More recently, researchers have gathered additional evidence for prion-like transmission in PD, as well as several other diseases including type 2 diabetes (see How Type 2 Diabetes is Similar to Mad Cow Disease), yet exactly how the misfolded protein induces amyloid formation remains a mystery.
“This is still not a very well-defined process and is hotly debated,” Luk said. “Neurons or other cells containing pathological α-syn likely release some of this into the extracellular space, maybe through a combination of exocytosis and cell death, which is then taken up by neighboring cells. It is quite possible that other intermediary cells are also involved in this process.”
Cause for Concern
In humans, 31 different proteins have the potential to form amyloids, 14 of which associate with systemic diseases. To initiate disease, the amyloid fibril precursor need only express in a tissue, circulate in the blood, and deposit in an organ. In fact, by the age of 50, most people likely have at least one type of amyloid deposit somewhere in their body. Assuming a high enough concentration of native protein for conversion, the rate of prion aggregation can grow exponentially. Given the quick spread of mad cow disease and the fact that mice only needed to eat something contaminated with seed protein to develop Lewy bodies, could diseases such as diabetes or PD be contagious in humans?
“There is still no definite proof for such transmission [in humans], but there are some indirect indications. In animal experimental systems, there are proofs, however,” Westermark said. Aside from mice, amyloids can pass between individual cheetahs, foxes, and gulls, probably through contact with feces containing amyloid fibrils. “Transmission is most likely possible for all amyloid diseases, but we are probably not exposed to many of the amyloids in a way that can cause transmission. Or we may not have the substrate in concentration enough to cause seeding.”
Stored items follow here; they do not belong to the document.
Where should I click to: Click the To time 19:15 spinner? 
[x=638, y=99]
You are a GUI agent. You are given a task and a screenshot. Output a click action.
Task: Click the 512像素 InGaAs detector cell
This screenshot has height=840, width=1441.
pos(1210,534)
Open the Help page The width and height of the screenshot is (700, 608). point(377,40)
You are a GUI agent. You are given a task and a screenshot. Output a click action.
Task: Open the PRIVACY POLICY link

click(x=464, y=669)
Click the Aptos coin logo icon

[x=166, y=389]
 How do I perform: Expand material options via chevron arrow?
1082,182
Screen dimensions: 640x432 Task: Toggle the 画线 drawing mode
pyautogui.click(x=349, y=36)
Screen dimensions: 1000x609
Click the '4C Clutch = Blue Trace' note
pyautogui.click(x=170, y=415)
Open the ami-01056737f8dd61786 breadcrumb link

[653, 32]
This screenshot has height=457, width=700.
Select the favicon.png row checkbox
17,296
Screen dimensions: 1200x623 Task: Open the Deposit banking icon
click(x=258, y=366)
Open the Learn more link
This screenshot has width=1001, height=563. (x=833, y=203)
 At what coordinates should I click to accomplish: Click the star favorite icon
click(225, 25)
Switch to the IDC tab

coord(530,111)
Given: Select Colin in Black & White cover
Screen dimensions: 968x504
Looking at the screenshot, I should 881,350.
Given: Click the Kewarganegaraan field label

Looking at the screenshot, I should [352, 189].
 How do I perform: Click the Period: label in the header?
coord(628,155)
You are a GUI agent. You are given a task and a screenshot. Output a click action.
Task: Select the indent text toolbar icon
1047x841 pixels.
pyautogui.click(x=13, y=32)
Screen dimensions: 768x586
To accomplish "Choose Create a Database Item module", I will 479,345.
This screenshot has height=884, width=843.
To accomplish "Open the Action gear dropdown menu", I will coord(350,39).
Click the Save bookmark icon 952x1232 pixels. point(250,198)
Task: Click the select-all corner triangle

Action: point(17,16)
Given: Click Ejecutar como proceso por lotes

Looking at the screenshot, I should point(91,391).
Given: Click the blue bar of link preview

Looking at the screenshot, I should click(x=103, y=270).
Westermark is most interested in exploring the idea of cross-seeding—whether one amyloid type can promote formation of another. “We have some experimental indications that this may be the case in islet amyloid polypeptide (IAPP, the amyloid protein in type 2 diabetes) interaction with Aβ (the protein in Alzheimer’s disease,” he said. “Cross-seeding is not only possible between amyloid proteins but also between natural protein polymers in nature and amyloid proteins. For example, some bacterial and fungal proteins adopt amyloid-like conformations and may interact with or cross-seed human amyloid proteins.”
Westermark is also interested in determining how amyloid deposits spread in the body, a goal shared by Luk, who plans to focus his next studies on how pathology affects specific regions of the nervous system.
“Although α-syn misfolding is clearly important, we also know very little about α-syn itself,” Luk said. Learning the basic biology of the protein should significantly advance understanding of why the aberrant protein becomes so damaging, lending insights into the role protein loss plays as proteins misfold, as well as how aggregates spread from cell to cell. “I think this strategy will eventually pay rich dividends.”